**Aim of the exercise**
Since only part of the records is wanted, repeat exactly the lines from the one containing "This screenshot has height=552, width=735." through the last line, both included.
:: Given data ::
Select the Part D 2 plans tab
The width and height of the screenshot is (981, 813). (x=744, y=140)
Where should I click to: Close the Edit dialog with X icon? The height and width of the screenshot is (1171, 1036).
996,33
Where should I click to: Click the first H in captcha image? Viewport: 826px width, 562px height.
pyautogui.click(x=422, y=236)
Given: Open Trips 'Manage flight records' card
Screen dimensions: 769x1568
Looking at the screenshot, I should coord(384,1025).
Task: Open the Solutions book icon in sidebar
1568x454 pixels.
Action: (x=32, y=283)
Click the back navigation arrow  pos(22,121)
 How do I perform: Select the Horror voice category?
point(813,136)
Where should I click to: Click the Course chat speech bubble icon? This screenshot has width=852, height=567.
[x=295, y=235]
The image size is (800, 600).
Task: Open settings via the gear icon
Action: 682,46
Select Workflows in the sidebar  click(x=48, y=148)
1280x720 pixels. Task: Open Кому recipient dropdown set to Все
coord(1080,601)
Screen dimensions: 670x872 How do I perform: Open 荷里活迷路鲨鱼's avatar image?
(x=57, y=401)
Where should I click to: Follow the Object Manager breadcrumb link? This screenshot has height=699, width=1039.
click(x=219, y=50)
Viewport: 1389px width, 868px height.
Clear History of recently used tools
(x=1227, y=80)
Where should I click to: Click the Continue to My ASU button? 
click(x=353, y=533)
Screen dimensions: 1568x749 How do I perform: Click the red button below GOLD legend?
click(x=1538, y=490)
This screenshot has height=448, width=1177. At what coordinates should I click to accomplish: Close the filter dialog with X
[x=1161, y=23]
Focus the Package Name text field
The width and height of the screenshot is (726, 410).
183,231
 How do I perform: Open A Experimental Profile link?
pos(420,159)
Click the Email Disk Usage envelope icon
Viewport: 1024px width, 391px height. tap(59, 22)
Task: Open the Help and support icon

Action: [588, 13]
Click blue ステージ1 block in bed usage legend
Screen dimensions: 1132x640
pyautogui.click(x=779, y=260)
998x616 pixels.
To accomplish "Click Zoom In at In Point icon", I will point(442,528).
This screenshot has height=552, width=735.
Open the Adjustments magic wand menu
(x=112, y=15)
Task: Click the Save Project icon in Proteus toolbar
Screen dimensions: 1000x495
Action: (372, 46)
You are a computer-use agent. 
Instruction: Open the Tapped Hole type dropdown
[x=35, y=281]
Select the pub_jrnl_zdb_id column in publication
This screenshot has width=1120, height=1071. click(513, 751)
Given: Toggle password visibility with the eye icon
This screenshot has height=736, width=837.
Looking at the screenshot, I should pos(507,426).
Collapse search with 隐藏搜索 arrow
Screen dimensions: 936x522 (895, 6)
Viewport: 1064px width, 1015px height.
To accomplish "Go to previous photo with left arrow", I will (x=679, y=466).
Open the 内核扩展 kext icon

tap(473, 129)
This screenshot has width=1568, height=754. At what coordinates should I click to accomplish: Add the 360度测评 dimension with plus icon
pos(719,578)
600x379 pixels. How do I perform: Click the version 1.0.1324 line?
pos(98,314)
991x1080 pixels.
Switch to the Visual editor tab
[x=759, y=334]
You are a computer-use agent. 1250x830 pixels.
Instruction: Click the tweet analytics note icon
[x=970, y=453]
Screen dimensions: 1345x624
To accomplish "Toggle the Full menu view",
:::
**Output of the task**
This screenshot has height=552, width=735.
Open the Adjustments magic wand menu
(x=112, y=15)
Task: Click the Save Project icon in Proteus toolbar
Screen dimensions: 1000x495
Action: (372, 46)
You are a computer-use agent. 
Instruction: Open the Tapped Hole type dropdown
[x=35, y=281]
Select the pub_jrnl_zdb_id column in publication
This screenshot has width=1120, height=1071. click(513, 751)
Given: Toggle password visibility with the eye icon
This screenshot has height=736, width=837.
Looking at the screenshot, I should pos(507,426).
Collapse search with 隐藏搜索 arrow
Screen dimensions: 936x522 (895, 6)
Viewport: 1064px width, 1015px height.
To accomplish "Go to previous photo with left arrow", I will (x=679, y=466).
Open the 内核扩展 kext icon

tap(473, 129)
This screenshot has width=1568, height=754. At what coordinates should I click to accomplish: Add the 360度测评 dimension with plus icon
pos(719,578)
600x379 pixels. How do I perform: Click the version 1.0.1324 line?
pos(98,314)
991x1080 pixels.
Switch to the Visual editor tab
[x=759, y=334]
You are a computer-use agent. 1250x830 pixels.
Instruction: Click the tweet analytics note icon
[x=970, y=453]
Screen dimensions: 1345x624
To accomplish "Toggle the Full menu view",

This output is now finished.